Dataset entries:
┌────────

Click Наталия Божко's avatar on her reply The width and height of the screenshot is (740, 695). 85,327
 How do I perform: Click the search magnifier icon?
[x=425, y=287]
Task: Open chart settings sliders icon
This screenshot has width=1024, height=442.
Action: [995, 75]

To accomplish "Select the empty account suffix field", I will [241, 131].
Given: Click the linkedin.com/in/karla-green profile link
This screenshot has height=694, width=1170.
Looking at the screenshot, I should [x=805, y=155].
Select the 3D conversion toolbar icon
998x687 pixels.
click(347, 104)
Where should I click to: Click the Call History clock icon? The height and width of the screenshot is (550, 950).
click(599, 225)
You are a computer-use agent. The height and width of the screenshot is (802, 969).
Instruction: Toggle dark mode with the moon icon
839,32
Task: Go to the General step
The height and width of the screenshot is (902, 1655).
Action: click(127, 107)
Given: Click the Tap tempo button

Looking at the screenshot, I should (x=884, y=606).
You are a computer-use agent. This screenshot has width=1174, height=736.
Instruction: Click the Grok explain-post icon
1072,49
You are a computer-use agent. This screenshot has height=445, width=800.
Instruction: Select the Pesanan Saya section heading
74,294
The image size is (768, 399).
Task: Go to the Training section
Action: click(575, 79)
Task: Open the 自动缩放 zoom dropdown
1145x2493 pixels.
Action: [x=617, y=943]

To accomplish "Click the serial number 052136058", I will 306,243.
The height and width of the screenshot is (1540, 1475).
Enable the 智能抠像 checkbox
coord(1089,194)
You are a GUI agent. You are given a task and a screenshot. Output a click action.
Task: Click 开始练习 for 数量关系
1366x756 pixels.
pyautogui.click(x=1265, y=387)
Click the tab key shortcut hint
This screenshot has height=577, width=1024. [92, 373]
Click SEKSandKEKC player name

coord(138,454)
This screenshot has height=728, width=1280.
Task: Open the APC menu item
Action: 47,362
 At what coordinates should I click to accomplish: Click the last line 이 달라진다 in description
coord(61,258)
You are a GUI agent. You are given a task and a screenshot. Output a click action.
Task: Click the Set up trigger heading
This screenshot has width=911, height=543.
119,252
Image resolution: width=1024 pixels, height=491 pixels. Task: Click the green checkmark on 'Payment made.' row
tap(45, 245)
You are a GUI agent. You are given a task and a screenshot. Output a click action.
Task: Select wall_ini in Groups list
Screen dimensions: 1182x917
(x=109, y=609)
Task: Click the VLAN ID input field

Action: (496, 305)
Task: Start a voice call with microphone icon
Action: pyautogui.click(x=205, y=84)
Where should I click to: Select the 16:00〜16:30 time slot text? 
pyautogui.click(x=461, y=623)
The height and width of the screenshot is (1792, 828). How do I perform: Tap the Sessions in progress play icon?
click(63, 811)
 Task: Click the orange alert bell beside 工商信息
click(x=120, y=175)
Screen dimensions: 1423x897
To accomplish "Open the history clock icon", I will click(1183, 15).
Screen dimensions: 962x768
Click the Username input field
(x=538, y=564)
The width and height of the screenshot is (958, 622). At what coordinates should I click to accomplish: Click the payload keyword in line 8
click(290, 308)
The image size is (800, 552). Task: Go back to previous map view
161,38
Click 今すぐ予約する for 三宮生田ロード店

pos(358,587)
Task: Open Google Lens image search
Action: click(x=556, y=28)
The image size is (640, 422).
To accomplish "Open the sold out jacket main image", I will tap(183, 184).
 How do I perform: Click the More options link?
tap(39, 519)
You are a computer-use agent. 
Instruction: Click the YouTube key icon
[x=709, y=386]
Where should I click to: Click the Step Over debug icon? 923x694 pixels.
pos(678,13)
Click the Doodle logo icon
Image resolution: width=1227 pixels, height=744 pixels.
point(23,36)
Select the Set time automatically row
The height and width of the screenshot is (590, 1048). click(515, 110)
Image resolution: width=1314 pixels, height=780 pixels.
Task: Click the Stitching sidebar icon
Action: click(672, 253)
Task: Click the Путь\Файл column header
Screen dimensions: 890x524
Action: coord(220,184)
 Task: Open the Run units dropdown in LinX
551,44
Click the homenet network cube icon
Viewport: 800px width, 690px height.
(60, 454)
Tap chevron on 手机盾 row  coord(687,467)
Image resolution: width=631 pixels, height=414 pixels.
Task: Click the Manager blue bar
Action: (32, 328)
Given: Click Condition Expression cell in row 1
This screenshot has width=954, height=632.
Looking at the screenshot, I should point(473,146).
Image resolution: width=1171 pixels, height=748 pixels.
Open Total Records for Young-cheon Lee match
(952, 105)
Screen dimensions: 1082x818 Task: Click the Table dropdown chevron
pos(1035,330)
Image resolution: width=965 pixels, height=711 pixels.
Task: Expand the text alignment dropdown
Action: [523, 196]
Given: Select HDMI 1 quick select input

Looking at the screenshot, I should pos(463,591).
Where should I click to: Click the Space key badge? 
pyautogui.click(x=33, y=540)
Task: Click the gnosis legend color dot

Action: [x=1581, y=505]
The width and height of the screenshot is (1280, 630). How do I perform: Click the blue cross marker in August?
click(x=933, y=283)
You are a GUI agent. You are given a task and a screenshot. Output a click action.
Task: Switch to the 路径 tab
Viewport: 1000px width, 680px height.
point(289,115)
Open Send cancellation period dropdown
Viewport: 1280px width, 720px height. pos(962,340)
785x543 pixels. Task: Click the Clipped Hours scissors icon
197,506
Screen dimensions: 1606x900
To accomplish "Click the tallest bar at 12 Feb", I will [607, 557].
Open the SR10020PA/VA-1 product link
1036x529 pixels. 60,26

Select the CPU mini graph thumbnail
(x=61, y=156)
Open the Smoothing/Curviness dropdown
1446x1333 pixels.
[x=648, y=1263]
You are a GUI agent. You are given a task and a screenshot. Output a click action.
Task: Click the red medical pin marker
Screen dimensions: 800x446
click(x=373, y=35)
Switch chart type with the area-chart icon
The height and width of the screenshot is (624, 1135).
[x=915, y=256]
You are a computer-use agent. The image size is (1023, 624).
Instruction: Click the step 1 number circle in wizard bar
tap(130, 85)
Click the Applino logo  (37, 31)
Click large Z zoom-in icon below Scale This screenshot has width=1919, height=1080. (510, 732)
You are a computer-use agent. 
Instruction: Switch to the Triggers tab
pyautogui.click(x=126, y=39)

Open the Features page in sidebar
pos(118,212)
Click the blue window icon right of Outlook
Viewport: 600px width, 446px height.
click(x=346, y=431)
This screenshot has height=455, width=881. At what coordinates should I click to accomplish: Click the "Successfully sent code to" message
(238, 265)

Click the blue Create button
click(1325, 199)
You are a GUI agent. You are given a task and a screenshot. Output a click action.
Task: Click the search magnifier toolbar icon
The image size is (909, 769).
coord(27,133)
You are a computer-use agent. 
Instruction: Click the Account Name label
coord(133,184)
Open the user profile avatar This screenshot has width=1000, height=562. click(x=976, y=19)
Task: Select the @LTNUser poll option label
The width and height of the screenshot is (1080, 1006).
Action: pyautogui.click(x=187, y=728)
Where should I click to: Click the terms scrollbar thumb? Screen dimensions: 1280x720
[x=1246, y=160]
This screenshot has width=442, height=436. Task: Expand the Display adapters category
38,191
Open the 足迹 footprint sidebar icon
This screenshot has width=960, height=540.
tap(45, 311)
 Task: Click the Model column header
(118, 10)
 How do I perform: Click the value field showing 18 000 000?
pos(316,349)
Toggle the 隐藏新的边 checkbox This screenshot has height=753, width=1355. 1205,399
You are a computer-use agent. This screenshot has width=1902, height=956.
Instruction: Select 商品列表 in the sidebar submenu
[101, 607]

└────────

*Exercise instructions*.
Transcribe all entries exactly as they appear above.

*Task answer*.
Click Наталия Божко's avatar on her reply The width and height of the screenshot is (740, 695). 85,327
 How do I perform: Click the search magnifier icon?
[x=425, y=287]
Task: Open chart settings sliders icon
This screenshot has width=1024, height=442.
Action: [995, 75]

To accomplish "Select the empty account suffix field", I will [241, 131].
Given: Click the linkedin.com/in/karla-green profile link
This screenshot has height=694, width=1170.
Looking at the screenshot, I should [x=805, y=155].
Select the 3D conversion toolbar icon
998x687 pixels.
click(347, 104)
Where should I click to: Click the Call History clock icon? The height and width of the screenshot is (550, 950).
click(599, 225)
You are a computer-use agent. The height and width of the screenshot is (802, 969).
Instruction: Toggle dark mode with the moon icon
839,32
Task: Go to the General step
The height and width of the screenshot is (902, 1655).
Action: click(127, 107)
Given: Click the Tap tempo button

Looking at the screenshot, I should (x=884, y=606).
You are a computer-use agent. This screenshot has width=1174, height=736.
Instruction: Click the Grok explain-post icon
1072,49
You are a computer-use agent. This screenshot has height=445, width=800.
Instruction: Select the Pesanan Saya section heading
74,294
The image size is (768, 399).
Task: Go to the Training section
Action: click(575, 79)
Task: Open the 自动缩放 zoom dropdown
1145x2493 pixels.
Action: [x=617, y=943]

To accomplish "Click the serial number 052136058", I will 306,243.
The height and width of the screenshot is (1540, 1475).
Enable the 智能抠像 checkbox
coord(1089,194)
You are a GUI agent. You are given a task and a screenshot. Output a click action.
Task: Click 开始练习 for 数量关系
1366x756 pixels.
pyautogui.click(x=1265, y=387)
Click the tab key shortcut hint
This screenshot has height=577, width=1024. [92, 373]
Click SEKSandKEKC player name

coord(138,454)
This screenshot has height=728, width=1280.
Task: Open the APC menu item
Action: 47,362
 At what coordinates should I click to accomplish: Click the last line 이 달라진다 in description
coord(61,258)
You are a GUI agent. You are given a task and a screenshot. Output a click action.
Task: Click the Set up trigger heading
This screenshot has width=911, height=543.
119,252
Image resolution: width=1024 pixels, height=491 pixels. Task: Click the green checkmark on 'Payment made.' row
tap(45, 245)
You are a GUI agent. You are given a task and a screenshot. Output a click action.
Task: Select wall_ini in Groups list
Screen dimensions: 1182x917
(x=109, y=609)
Task: Click the VLAN ID input field

Action: (496, 305)
Task: Start a voice call with microphone icon
Action: pyautogui.click(x=205, y=84)
Where should I click to: Select the 16:00〜16:30 time slot text? 
pyautogui.click(x=461, y=623)
The height and width of the screenshot is (1792, 828). How do I perform: Tap the Sessions in progress play icon?
click(63, 811)
 Task: Click the orange alert bell beside 工商信息
click(x=120, y=175)
Screen dimensions: 1423x897
To accomplish "Open the history clock icon", I will click(1183, 15).
Screen dimensions: 962x768
Click the Username input field
(x=538, y=564)
The width and height of the screenshot is (958, 622). At what coordinates should I click to accomplish: Click the payload keyword in line 8
click(290, 308)
The image size is (800, 552). Task: Go back to previous map view
161,38
Click 今すぐ予約する for 三宮生田ロード店

pos(358,587)
Task: Open Google Lens image search
Action: click(x=556, y=28)
The image size is (640, 422).
To accomplish "Open the sold out jacket main image", I will tap(183, 184).
 How do I perform: Click the More options link?
tap(39, 519)
You are a computer-use agent. 
Instruction: Click the YouTube key icon
[x=709, y=386]
Where should I click to: Click the Step Over debug icon? 923x694 pixels.
pos(678,13)
Click the Doodle logo icon
Image resolution: width=1227 pixels, height=744 pixels.
point(23,36)
Select the Set time automatically row
The height and width of the screenshot is (590, 1048). click(515, 110)
Image resolution: width=1314 pixels, height=780 pixels.
Task: Click the Stitching sidebar icon
Action: click(672, 253)
Task: Click the Путь\Файл column header
Screen dimensions: 890x524
Action: coord(220,184)
 Task: Open the Run units dropdown in LinX
551,44
Click the homenet network cube icon
Viewport: 800px width, 690px height.
(60, 454)
Tap chevron on 手机盾 row  coord(687,467)
Image resolution: width=631 pixels, height=414 pixels.
Task: Click the Manager blue bar
Action: (32, 328)
Given: Click Condition Expression cell in row 1
This screenshot has width=954, height=632.
Looking at the screenshot, I should point(473,146).
Image resolution: width=1171 pixels, height=748 pixels.
Open Total Records for Young-cheon Lee match
(952, 105)
Screen dimensions: 1082x818 Task: Click the Table dropdown chevron
pos(1035,330)
Image resolution: width=965 pixels, height=711 pixels.
Task: Expand the text alignment dropdown
Action: [523, 196]
Given: Select HDMI 1 quick select input

Looking at the screenshot, I should pos(463,591).
Where should I click to: Click the Space key badge? 
pyautogui.click(x=33, y=540)
Task: Click the gnosis legend color dot

Action: [x=1581, y=505]
The width and height of the screenshot is (1280, 630). How do I perform: Click the blue cross marker in August?
click(x=933, y=283)
You are a GUI agent. You are given a task and a screenshot. Output a click action.
Task: Switch to the 路径 tab
Viewport: 1000px width, 680px height.
point(289,115)
Open Send cancellation period dropdown
Viewport: 1280px width, 720px height. pos(962,340)
785x543 pixels. Task: Click the Clipped Hours scissors icon
197,506
Screen dimensions: 1606x900
To accomplish "Click the tallest bar at 12 Feb", I will [607, 557].
Open the SR10020PA/VA-1 product link
1036x529 pixels. 60,26

Select the CPU mini graph thumbnail
(x=61, y=156)
Open the Smoothing/Curviness dropdown
1446x1333 pixels.
[x=648, y=1263]
You are a GUI agent. You are given a task and a screenshot. Output a click action.
Task: Click the red medical pin marker
Screen dimensions: 800x446
click(x=373, y=35)
Switch chart type with the area-chart icon
The height and width of the screenshot is (624, 1135).
[x=915, y=256]
You are a computer-use agent. The image size is (1023, 624).
Instruction: Click the step 1 number circle in wizard bar
tap(130, 85)
Click the Applino logo  (37, 31)
Click large Z zoom-in icon below Scale This screenshot has width=1919, height=1080. (510, 732)
You are a computer-use agent. 
Instruction: Switch to the Triggers tab
pyautogui.click(x=126, y=39)

Open the Features page in sidebar
pos(118,212)
Click the blue window icon right of Outlook
Viewport: 600px width, 446px height.
click(x=346, y=431)
This screenshot has height=455, width=881. At what coordinates should I click to accomplish: Click the "Successfully sent code to" message
(238, 265)

Click the blue Create button
click(1325, 199)
You are a GUI agent. You are given a task and a screenshot. Output a click action.
Task: Click the search magnifier toolbar icon
The image size is (909, 769).
coord(27,133)
You are a computer-use agent. 
Instruction: Click the Account Name label
coord(133,184)
Open the user profile avatar This screenshot has width=1000, height=562. click(x=976, y=19)
Task: Select the @LTNUser poll option label
The width and height of the screenshot is (1080, 1006).
Action: pyautogui.click(x=187, y=728)
Where should I click to: Click the terms scrollbar thumb? Screen dimensions: 1280x720
[x=1246, y=160]
This screenshot has width=442, height=436. Task: Expand the Display adapters category
38,191
Open the 足迹 footprint sidebar icon
This screenshot has width=960, height=540.
tap(45, 311)
 Task: Click the Model column header
(118, 10)
 How do I perform: Click the value field showing 18 000 000?
pos(316,349)
Toggle the 隐藏新的边 checkbox This screenshot has height=753, width=1355. 1205,399
You are a computer-use agent. This screenshot has width=1902, height=956.
Instruction: Select 商品列表 in the sidebar submenu
[101, 607]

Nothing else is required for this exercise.